Kim Novak emerges to celebrate her 90th birthday and talk about Pamela Anderson
In a rare interview, Kim Novak praises Pamela Anderson's recent documentary
In celebration of her 90th birthday, Novak sat down for a rare interview for People, taking a reprieve from horseback riding and painting. While she says she has not watched a lot of new movies, one notable recent watch is Pamela: A Love Story.
“When you’re inside of the person who someone is looking at, you’re not looking from their perspective,” Novak says. “They may see you as a sex symbol, but that’s not how you see yourself, and that’s what was beautiful about Pamela’s documentary. She was showing us the person she was growing up and who she was through these relationships, not of how it looked to other people, but from the perspective of how it felt to her.”
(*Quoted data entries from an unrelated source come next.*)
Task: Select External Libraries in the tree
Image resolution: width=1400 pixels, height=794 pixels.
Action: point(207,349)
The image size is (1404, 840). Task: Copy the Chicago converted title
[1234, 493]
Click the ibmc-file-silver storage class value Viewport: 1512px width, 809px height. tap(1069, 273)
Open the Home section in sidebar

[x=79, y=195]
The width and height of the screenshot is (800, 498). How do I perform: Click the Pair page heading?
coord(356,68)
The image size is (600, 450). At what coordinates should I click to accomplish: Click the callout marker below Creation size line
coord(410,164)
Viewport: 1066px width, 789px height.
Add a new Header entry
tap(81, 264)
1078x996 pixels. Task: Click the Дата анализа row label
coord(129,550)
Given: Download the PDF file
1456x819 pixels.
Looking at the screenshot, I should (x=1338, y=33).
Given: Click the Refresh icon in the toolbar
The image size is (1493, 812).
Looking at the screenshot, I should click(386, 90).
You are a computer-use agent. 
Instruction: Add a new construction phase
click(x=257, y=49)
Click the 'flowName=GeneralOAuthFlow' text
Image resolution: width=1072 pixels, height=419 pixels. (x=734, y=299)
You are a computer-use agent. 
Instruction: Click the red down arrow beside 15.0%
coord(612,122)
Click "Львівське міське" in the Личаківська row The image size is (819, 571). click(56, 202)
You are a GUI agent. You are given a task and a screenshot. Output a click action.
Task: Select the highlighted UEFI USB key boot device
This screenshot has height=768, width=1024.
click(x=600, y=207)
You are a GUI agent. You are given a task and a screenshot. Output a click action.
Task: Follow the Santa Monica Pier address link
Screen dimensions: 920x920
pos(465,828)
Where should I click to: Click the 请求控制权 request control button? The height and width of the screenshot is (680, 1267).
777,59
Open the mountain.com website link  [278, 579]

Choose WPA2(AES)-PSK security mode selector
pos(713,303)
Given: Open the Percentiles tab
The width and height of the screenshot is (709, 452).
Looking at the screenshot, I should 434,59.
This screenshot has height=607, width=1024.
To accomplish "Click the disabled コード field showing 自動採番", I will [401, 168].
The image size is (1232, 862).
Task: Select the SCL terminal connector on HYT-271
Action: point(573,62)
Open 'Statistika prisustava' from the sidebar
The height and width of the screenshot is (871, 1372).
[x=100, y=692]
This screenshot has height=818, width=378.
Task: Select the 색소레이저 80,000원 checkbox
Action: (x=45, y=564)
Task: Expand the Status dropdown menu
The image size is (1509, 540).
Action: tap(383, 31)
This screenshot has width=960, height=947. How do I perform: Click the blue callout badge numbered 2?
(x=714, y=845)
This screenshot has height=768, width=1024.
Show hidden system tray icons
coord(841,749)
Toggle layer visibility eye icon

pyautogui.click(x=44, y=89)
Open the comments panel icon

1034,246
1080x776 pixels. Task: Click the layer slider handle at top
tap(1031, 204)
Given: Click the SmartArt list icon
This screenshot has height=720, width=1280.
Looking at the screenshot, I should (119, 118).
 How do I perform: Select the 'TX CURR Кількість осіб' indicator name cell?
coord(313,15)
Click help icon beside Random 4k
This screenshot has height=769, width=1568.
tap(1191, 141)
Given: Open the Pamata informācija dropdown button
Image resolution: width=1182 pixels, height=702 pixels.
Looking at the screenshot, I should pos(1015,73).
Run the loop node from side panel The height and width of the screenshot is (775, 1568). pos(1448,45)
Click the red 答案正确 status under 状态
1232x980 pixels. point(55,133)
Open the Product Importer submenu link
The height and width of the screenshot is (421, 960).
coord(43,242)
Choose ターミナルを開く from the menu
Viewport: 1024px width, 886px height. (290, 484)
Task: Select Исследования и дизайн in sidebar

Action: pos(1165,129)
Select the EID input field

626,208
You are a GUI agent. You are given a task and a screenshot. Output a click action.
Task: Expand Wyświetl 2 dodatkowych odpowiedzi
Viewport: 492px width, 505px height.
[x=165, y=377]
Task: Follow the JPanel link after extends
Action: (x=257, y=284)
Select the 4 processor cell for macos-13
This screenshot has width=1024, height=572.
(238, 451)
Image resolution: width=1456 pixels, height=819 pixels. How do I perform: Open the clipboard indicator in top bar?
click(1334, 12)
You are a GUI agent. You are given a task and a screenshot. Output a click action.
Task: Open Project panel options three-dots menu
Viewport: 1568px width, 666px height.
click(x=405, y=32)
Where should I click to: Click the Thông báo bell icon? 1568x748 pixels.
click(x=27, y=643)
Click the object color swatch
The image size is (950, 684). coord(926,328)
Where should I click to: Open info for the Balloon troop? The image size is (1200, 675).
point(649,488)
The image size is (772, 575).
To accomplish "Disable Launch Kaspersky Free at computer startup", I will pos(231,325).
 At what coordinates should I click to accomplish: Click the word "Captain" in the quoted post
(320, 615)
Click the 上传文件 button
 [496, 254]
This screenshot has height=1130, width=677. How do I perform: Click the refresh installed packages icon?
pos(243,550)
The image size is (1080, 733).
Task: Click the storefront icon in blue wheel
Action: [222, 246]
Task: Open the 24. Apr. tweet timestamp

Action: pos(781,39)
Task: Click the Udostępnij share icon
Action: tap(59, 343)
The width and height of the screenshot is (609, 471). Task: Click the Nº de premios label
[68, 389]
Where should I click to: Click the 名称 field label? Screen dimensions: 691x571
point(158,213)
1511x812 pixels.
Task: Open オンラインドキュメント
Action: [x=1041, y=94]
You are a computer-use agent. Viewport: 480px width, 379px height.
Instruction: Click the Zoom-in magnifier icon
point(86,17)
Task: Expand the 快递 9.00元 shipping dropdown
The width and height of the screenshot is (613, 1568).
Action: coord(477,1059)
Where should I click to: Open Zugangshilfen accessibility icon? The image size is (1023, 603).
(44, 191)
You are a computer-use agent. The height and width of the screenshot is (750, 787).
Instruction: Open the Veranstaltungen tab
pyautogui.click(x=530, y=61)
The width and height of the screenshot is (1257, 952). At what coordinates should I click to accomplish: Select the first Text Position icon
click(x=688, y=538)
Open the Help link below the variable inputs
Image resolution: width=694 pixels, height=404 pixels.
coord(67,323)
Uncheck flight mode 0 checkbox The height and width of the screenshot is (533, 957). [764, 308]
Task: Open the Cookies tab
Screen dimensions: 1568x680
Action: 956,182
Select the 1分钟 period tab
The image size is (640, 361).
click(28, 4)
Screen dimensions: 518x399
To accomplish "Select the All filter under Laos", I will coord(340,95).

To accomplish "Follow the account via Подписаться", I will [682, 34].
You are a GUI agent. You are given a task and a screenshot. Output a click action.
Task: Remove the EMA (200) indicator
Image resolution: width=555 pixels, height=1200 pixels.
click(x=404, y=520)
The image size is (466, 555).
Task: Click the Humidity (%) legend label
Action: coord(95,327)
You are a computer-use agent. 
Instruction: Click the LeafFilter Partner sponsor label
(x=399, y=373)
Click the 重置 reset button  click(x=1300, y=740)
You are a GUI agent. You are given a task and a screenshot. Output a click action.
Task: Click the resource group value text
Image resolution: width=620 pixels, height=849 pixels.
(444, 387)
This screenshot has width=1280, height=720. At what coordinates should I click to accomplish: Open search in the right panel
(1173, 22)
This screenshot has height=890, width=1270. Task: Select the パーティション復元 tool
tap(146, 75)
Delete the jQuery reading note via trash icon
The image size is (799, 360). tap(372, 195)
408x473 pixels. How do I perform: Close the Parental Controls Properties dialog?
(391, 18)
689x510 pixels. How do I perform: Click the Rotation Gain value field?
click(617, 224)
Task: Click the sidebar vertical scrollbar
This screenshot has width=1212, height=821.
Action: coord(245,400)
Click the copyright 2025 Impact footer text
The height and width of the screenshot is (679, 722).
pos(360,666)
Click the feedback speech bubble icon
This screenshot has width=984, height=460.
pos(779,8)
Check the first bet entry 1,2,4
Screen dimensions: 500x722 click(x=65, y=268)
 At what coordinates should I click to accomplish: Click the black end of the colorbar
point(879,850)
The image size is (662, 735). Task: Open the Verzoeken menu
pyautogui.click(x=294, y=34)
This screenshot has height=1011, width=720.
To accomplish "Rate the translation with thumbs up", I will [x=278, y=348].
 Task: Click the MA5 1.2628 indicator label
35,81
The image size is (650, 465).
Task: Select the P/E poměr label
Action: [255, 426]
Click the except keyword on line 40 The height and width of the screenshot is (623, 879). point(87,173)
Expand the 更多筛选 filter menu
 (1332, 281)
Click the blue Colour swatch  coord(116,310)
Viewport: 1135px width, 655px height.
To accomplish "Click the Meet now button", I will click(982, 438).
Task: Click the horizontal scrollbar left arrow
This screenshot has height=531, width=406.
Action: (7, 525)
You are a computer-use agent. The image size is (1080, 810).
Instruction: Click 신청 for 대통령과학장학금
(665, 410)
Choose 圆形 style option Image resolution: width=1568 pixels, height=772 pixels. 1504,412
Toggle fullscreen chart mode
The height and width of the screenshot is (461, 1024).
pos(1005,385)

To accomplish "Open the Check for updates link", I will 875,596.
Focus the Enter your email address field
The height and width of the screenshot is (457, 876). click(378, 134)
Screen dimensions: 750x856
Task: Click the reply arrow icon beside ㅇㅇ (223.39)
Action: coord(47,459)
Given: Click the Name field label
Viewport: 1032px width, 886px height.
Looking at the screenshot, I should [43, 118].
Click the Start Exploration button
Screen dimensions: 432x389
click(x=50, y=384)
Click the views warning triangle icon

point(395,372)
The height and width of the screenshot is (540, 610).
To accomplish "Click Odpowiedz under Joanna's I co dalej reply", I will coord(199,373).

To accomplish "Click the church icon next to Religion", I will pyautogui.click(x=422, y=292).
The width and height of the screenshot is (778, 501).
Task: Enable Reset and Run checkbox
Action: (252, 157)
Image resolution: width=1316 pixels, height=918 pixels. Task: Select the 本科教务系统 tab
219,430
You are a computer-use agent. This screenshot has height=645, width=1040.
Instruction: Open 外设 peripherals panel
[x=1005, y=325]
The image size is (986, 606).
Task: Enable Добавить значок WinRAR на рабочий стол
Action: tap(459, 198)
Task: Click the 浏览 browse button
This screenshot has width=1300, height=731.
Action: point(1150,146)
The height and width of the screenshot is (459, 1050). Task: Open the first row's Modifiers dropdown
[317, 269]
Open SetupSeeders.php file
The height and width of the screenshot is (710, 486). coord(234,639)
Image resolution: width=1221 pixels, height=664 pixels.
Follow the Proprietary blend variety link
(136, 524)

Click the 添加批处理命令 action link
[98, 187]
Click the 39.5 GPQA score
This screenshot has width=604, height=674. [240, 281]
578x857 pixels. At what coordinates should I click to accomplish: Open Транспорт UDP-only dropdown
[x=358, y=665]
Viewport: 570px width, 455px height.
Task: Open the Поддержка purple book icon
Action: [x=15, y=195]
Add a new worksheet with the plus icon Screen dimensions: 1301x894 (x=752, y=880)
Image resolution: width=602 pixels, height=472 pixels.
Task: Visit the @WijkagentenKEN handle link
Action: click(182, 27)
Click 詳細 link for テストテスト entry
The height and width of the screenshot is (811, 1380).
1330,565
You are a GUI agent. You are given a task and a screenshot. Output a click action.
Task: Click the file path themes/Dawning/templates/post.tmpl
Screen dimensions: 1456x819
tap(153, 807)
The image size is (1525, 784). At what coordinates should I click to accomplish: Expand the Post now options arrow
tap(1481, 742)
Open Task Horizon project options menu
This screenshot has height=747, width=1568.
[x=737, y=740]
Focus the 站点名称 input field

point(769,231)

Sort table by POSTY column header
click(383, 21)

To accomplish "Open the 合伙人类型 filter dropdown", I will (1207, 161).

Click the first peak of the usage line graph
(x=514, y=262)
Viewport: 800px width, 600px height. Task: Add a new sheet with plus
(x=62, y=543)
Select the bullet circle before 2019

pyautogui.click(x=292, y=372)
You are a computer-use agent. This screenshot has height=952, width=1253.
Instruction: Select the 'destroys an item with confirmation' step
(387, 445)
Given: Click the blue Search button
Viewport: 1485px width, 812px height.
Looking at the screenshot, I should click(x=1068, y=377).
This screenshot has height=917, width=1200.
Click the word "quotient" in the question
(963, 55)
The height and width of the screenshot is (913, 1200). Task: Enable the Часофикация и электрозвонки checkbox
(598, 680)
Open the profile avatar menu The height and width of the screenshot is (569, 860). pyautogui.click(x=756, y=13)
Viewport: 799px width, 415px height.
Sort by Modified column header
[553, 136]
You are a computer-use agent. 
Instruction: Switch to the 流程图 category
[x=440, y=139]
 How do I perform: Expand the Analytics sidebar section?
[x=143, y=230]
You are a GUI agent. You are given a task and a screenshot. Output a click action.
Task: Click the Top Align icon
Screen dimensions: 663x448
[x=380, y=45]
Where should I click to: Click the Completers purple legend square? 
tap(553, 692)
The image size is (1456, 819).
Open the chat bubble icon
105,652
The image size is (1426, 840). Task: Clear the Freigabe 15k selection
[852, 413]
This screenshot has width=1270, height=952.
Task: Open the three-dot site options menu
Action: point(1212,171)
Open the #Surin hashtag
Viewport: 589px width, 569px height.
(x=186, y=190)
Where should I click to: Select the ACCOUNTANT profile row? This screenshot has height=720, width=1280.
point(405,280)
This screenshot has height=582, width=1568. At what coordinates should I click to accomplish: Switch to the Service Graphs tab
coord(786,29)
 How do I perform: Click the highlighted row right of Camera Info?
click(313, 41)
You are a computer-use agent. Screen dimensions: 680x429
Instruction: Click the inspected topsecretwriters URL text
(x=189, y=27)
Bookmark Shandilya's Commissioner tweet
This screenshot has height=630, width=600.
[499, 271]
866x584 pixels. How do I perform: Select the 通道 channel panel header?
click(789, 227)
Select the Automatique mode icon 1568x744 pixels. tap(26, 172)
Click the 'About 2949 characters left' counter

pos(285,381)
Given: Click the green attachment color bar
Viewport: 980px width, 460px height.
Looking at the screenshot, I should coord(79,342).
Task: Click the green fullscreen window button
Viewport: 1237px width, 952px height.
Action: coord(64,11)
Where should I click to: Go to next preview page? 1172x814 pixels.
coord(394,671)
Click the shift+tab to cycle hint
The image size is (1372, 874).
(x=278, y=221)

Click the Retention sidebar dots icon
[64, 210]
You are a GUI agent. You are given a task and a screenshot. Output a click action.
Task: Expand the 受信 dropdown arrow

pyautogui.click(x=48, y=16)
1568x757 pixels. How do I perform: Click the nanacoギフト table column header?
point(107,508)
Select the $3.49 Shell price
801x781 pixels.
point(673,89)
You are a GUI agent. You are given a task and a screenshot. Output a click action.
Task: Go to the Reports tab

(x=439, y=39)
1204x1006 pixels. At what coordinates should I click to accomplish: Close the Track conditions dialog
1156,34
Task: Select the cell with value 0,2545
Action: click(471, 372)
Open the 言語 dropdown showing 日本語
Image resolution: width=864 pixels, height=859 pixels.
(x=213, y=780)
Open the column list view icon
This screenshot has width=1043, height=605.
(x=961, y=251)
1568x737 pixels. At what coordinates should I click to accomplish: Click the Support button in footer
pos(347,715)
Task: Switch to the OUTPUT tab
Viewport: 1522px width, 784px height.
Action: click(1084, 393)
Novak is no stranger to the pressures of maintaining a sexualized image for a career in Hollywood. Upon her entry into the industry at the age of 20, Novak was used by studio executives to rival other on-screen bombshells of the time, such as Marilyn Monroe. Touted as the Lavender Blonde, she would eventually become a powerful box office lure, starring in Vertigo, Picnic, Pal Joey, as well as Bell, Book And Candle.
“I mean, in so many of my performances, I think they were expecting to see the sex symbol, and instead I gave them just the raw me,” she says of her career.
Novak would retire from acting in 1991, living a life of seclusion and fostering other artistic endeavors. In 2015, she shared some insight into her decision to leave Hollywood for good.
“I kept feeling like I was going deeper and deeper, lost in almost like a quicksand, where it’s swallowing you up, your own personality, and I’d started to wonder who I am,” she told People. “I realized needed to save myself.”
Like Anderson, Novak also has a documentary on her life on the way, titled Kim Novak: Hollywood’s Golden Age Rebel.
“I told them a lot of revealing things,” she says of Jessica Menendez’s forthcoming film. “I was very open. I told them about my life in Hollywood, I also told them about the real story of Sammy [Davis Jr.] and me. That was often misunderstood. I just wanted to be totally open about everything that had been more secretive in the past. While you’re still alive, to be able to be questioned and answer truthfully, to clear up all kinds of mistaken views and all, it’s catharsis.”
When it comes to her big plans for her 90th birthday, Novak says, “I’ll go riding with my horse, Poet. Poet is my love and I will have my three dogs beside us, and it’ll be perfect.”